WSU professor to co‑lead NSF‑funded institute for emerging virus research

Stephanie Seifert

Washington State University assistant professor Stephanie N. Seifert has been named as a co‑lead investigator for a new National Science Foundation-funded institute designed to advance research and education around viral emergence — the process of viruses jumping from animals to humans.

The NSF recently awarded a five‑year grant totaling more than $12 million to establish the Verena (Viral Emergence Research Initiative) Biology Integration Institute, based at Georgetown University’s Center for Global Health Science and Security. In addition to serving as a co‑lead, Seifert is the research lead for virology and will receive more than $2 million in NSF support.

Seifert and others at the institute are focusing on decoding the “rules of host‑virus compatibility” and discovering key molecular interactions that shape the potential of viruses to jump between species through a combination of data synthesis, field sampling and in vitro experiments.

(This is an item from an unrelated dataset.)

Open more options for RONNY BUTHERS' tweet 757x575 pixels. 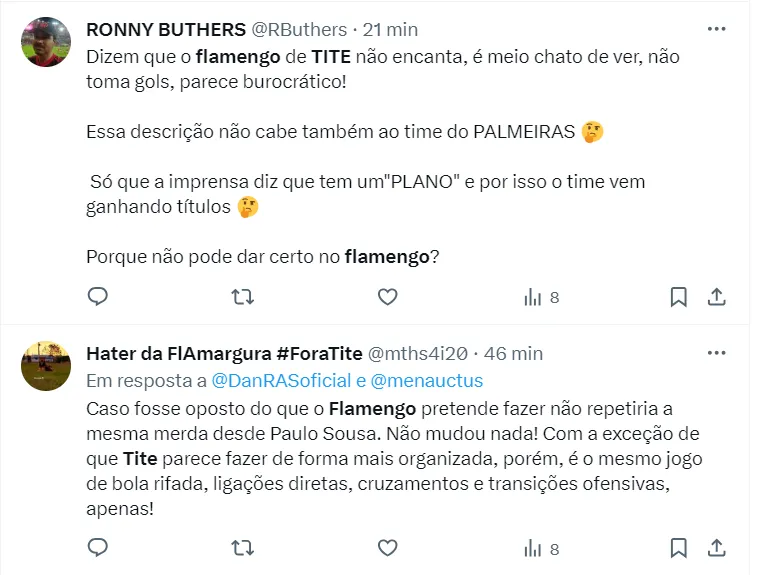(716, 29)
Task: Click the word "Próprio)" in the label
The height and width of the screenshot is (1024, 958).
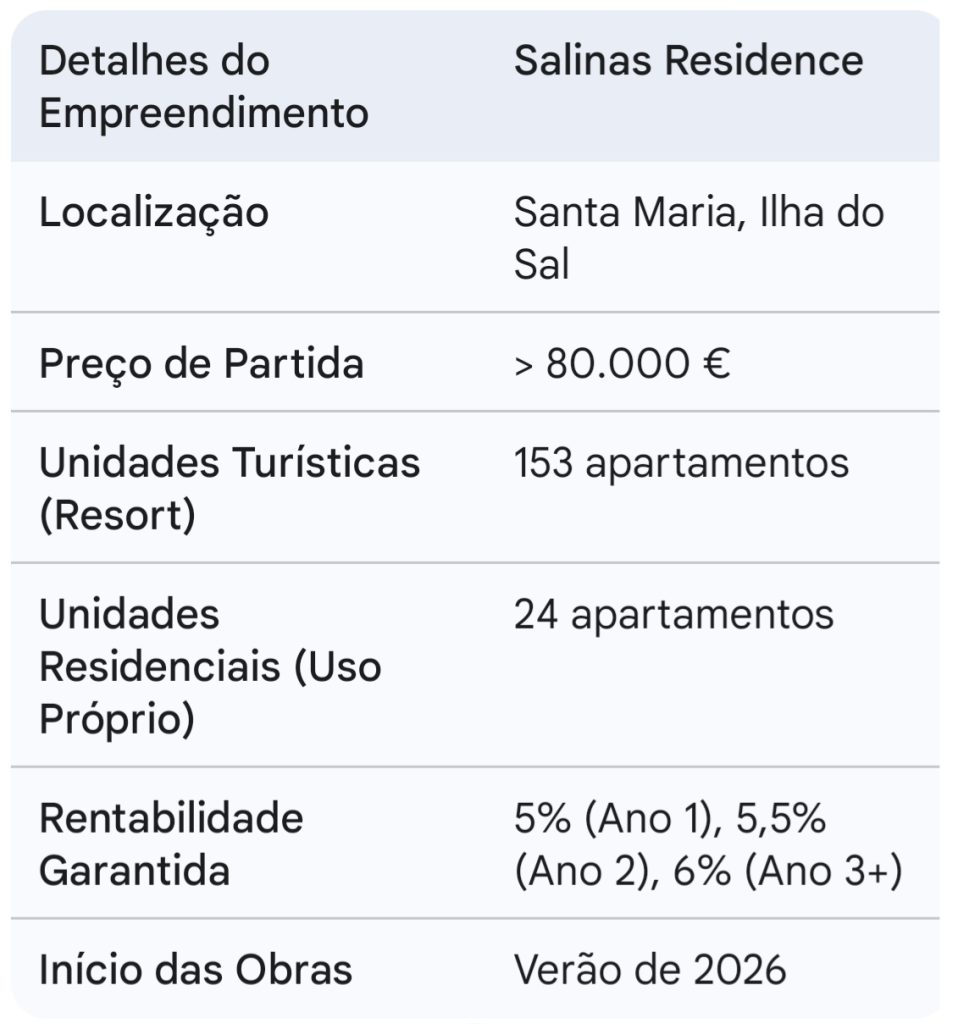Action: point(116,719)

“Data science and computational biology have made it possible to ask questions on a scale that wasn’t possible even a decade ago,” Seifert said. “Bridging the divide between the computational and the experimental is an exciting frontier in research. I’m thrilled to be a part of this team of interdisciplinary researchers with expertise spanning computational biology, ecology, immunology, and virology — all working toward this grand challenge to reveal the underlying biology of cross‑species transmission.”

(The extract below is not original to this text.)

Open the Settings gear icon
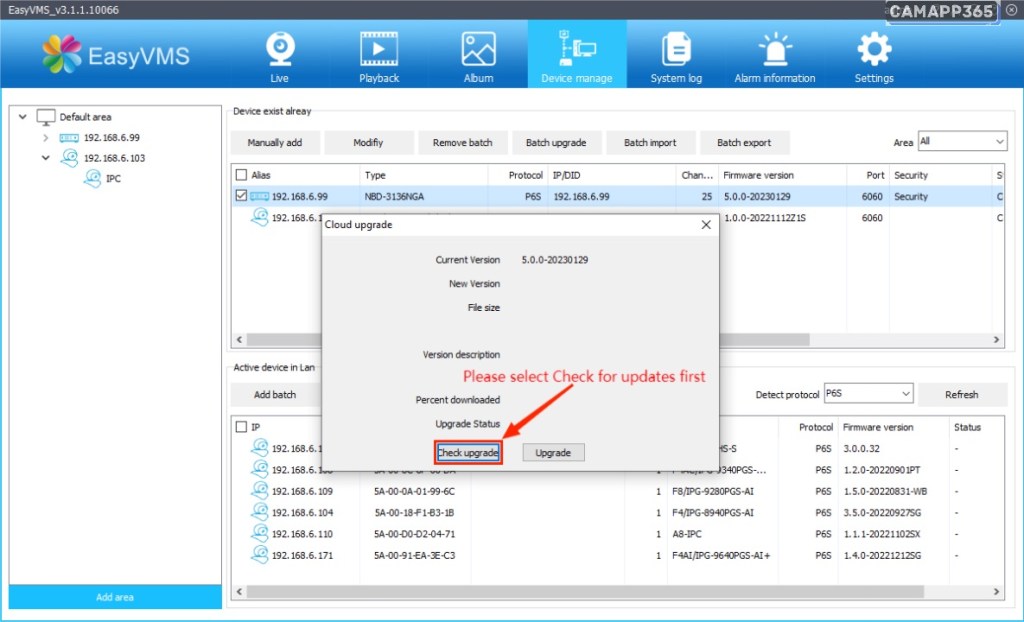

The researchers began developing their approach six months before the COVID‑19 pandemic started by building datasets, running experiments, and applying artificial intelligence to understand the rules of cross‑species transmission.

During the next five years, the institute hopes to provide new insights into the evolution of bats’ unique immune systems, and — with additional exploratory work on mosquito vectors of disease — lay the foundation to apply innovative methods across the vertebrate and invertebrate global virome. In addition, the predictive work undertaken by the team will spark broad advances in machine learning and computational biology. The open data infrastructure being developed, including a universal public database for wildlife disease surveillance, will broaden the horizons of quantitative work in disease ecology.

“The days of ‘quiet periods’ between epidemics are over — from this point on, we’re headed from COVID‑19 straight into monkeypox and into the next public health crisis,” said Colin Carlson, director and co‑founder of Verena. “Our goal is to build the data and tools we need to know what’s coming tomorrow — and maybe, actually, be ready next time.”

At WSU, Seifert leads the Molecular Ecology of Zoonotic and Animal Pathogens laboratory in the Paul G. Allen School for Global Health. She studies virus populations in wildlife and domestic animals with a primary interest in understanding the mechanisms that contribute to cross‑species transmission events. Research in her lab bridges evolution, animal modeling, and field ecology with primary study systems, including viruses in cattle, bats, and rodents at the human-wildlife-livestock interface.

In addition to Seifert and Carlson, other grant co‑lead investigators include Daniel Becker at University of Oklahoma; Sadie Ryan at University of Florida; and Cynthia Wei at Georgetown University. The institute also includes nine additional senior researchers.